Gediya Ramazani regularly tells the refugees at the Global Refugee Center in Greeley to not give up. Not giving up is something she knows about.
Ramazani’s parents fled war-torn Somalia in 1992 and ended up in a Kenyan refugee camp, where she was born three years later. The family moved to Colorado when she was 10, and she initially struggled — in middle school one of her classmates grabbed the hijab off her head and told her to go back to her own country.
“Students glued me to a chair as well,” Ramazani recalls. “The kids were really bad there. It got better as I learned English, because I learned how to defend myself. My teachers told me to ignore bullies.”
She got good grades at North High School, excelling in math and science, and when she first arrived at CSU she wanted to become a nurse. But she struggled academically her freshman year and seriously considered dropping out. Her parents urged her to not give up, because she was the first in their family to attend college. Ramazani persevered.
Now she’s graduating with a bachelor’s degree in social work, and spent this semester doing her required fieldwork hours as a community navigator at the Global Refugee Center, where Ramazani helps others who are in the same position she was in when her family moved to the United States.
“We kind of struggled when we came here, we didn’t know how to take the bus or go grocery shopping,” she says. “So I wanted to help incoming refugees get settled and navigate their lives.”

· · · · · · ·

_Work instructions:_
1. Rewrite the Gediya Ramazani profile from "Ramazani’s parents fled" down to "college. Ramazani persevered.", putting "headscarf" in place of "hijab".
2. Write the next part of the Gediya Ramazani profile, picking up after its last sentence.
The lines after this come from a separate source.

_Data:_
· · · · · · ·

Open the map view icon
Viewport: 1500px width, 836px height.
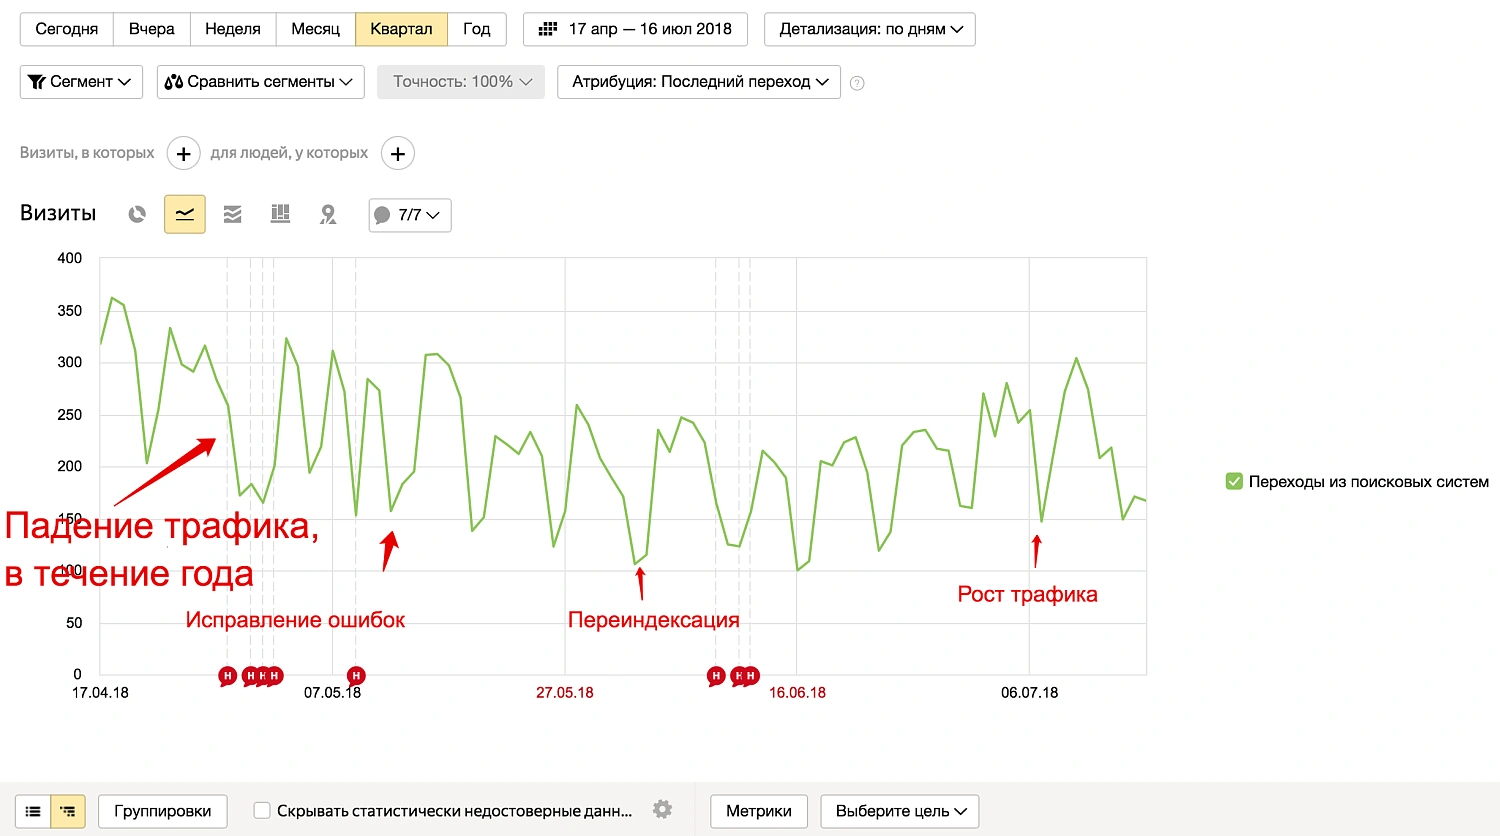coord(328,214)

· · · · · · ·

_Expected responses:_
1.
Ramazani’s parents fled war-torn Somalia in 1992 and ended up in a Kenyan refugee camp, where she was born three years later. The family moved to Colorado when she was 10, and she initially struggled — in middle school one of her classmates grabbed the headscarf off her head and told her to go back to her own country.
“Students glued me to a chair as well,” Ramazani recalls. “The kids were really bad there. It got better as I learned English, because I learned how to defend myself. My teachers told me to ignore bullies.”
She got good grades at North High School, excelling in math and science, and when she first arrived at CSU she wanted to become a nurse. But she struggled academically her freshman year and seriously considered dropping out. Her parents urged her to not give up, because she was the first in their family to attend college. Ramazani persevered.

2.
Helping other refugees
Ramazani helps refugees with things such as applying for citizenship (she is now a U.S. citizen herself), paying bills, registering for English classes and obtaining donated items like diapers and clothing. She’s also helped deliver services provided at health fairs and a women’s clinic.
“I feel good that I’m helping people who need it, who are in this new society and trying to do things by themselves,” she says. “I’m not just doing it to get my required hours in — I actually like it, I want to do it, it feels good.”
Ramazani plans to pursue her master’s in social work at CSU after graduation, and wants to continue volunteering to help refugees. Eventually she sees herself working for the United Nations, helping prepare refugees in Africa for the transition to America.
The only possible downside? She’s set a high bar for her nine younger brothers and sisters.
“My parents are really proud that I’m doing good things for the community,” Ramazani says. “Now they think that’s what all my siblings should do.”